**Document extract**
————————
I don't know if it's his injured knee or what, but RGIII does a really bad job in Friday's Detroit Free Press of attempting to sidestep the controversy over the Washington Redskins' arrantly racist nickname:
Washington quarterback Robert Griffin III said in a conference call with Detroit reporters Wednesday that players have been advised not to speak about the issue, and for that reason, it hasn’t been a distraction in the locker room.
“I can’t really dive into that,” he said. “That’s something that’s way above my understanding and the bottom line for me at least, I’m not Native American. I’m sure I have a little bit of blood in me, as my parents have told me. I’m sure a lot of you guys in that room have some Native American blood in you as well. But we’re not at that authority to know what to do in that situation so I just leave that to those who know a little bit more about the situation.”
The star quarterback did not say who advised him to stay mum. NFL spokesman Greg Aiello said it wasn’t the league. Team spokesman Tony Wylie said it wasn’t the team.
————————
**Stated problem**
Please answer from the passage about Robert Griffin III: why, according to Griffin, hasn't the nickname issue been a distraction in the locker room? The entries that come next aren't needed for this.
————————
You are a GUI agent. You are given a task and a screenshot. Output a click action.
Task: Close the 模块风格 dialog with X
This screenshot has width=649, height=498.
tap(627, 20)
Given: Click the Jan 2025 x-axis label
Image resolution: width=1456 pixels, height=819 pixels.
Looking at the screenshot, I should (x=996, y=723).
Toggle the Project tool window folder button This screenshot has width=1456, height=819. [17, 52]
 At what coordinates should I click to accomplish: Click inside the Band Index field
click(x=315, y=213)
————————
**Task output**
Players have been advised not to speak about the issue.